→ Reading text

WHAT DO YOU THINK ABOUT IT ANDY. I FORGOT TO TELL YOU IT IS A 8 SPEED DUAL RANGE.


----------



## caseman-d (Nov 29, 2003)

Chuck,
Thanks for the pictures, rear tires and fenders sure look to be in good shape. It will take a little mechanicing to get it back together. Good luck with it.
caseman-d


----------



## chuck d (Apr 18, 2004)

IT WOULD BE A NICE TRACTOR I THINK. WOULDN'T TAKE TOO MUCH MONEY TO GET IT RUNNING SINCE THE GUY ALREADY PUT ALL THOSE NEW PARTS IN THE ENGINE AND HAD THE HEADS REDONE. I IMAGINE I'LL SELL IT LIKE IT IS IF I CAN. WOULD BE A NICE LITTLE PROJECT IF I WERE RETIRED. GOT TOO MUCH TO DO WITH THE JOB AND THE KIDS. THANKS FOR THE COMMENTS.

CHUCK D


----------



## Ingersoll444 (Sep 17, 2003)

What kinda shape is the tin in?


----------



## chuck d (Apr 18, 2004)

TIN IS IN REAL GOOD SHAPE. ONE OF THE GRILL PIECES IS BENT SLIGHTLY.


----------



## luckycharms (Dec 4, 2003)

→ Set task 1
Can you quote the records from the line containing "Screen dimensions: 360x388 Task: Tap" up to and including the last line of the records, leaving the pictures out?
The tractor forum thread has no connection to the records.

→ Records for this exercise
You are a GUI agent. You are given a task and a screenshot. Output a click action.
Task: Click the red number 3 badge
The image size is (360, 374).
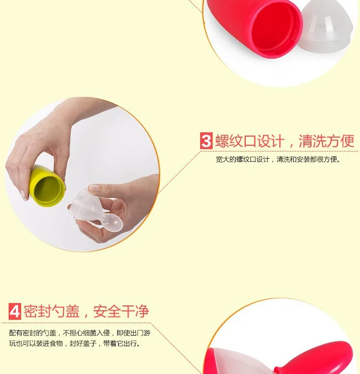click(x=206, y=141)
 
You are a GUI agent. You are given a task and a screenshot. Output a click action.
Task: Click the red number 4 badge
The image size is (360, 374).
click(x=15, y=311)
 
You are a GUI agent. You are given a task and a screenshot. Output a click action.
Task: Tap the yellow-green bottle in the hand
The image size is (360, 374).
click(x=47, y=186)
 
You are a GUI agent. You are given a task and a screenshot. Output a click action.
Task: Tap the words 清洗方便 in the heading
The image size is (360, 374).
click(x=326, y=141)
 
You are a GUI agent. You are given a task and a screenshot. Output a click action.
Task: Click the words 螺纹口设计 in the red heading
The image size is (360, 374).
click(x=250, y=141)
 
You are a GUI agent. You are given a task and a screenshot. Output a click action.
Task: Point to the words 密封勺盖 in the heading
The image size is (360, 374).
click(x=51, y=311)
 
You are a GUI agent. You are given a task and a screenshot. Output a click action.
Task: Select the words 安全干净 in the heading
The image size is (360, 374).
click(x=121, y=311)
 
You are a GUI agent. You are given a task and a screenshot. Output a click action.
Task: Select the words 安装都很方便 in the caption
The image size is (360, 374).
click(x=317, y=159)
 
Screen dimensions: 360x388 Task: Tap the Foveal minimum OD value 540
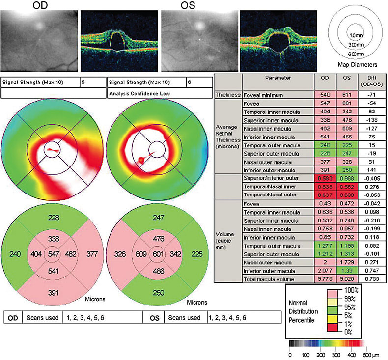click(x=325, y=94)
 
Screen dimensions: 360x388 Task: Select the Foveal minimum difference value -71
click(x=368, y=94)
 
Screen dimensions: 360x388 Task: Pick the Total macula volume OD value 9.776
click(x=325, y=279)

→ Set task 2
Would you print the tractor forum thread from "## caseman-d (Nov" up to and including "FOR THE COMMENTS."?

→ Worked answer 1
Screen dimensions: 360x388 Task: Tap the Foveal minimum OD value 540
click(x=325, y=94)
 
Screen dimensions: 360x388 Task: Select the Foveal minimum difference value -71
click(x=368, y=94)
 
Screen dimensions: 360x388 Task: Pick the Total macula volume OD value 9.776
click(x=325, y=279)

→ Worked answer 2
## caseman-d (Nov 29, 2003)

Chuck,
Thanks for the pictures, rear tires and fenders sure look to be in good shape. It will take a little mechanicing to get it back together. Good luck with it.
caseman-d


----------



## chuck d (Apr 18, 2004)

IT WOULD BE A NICE TRACTOR I THINK. WOULDN'T TAKE TOO MUCH MONEY TO GET IT RUNNING SINCE THE GUY ALREADY PUT ALL THOSE NEW PARTS IN THE ENGINE AND HAD THE HEADS REDONE. I IMAGINE I'LL SELL IT LIKE IT IS IF I CAN. WOULD BE A NICE LITTLE PROJECT IF I WERE RETIRED. GOT TOO MUCH TO DO WITH THE JOB AND THE KIDS. THANKS FOR THE COMMENTS.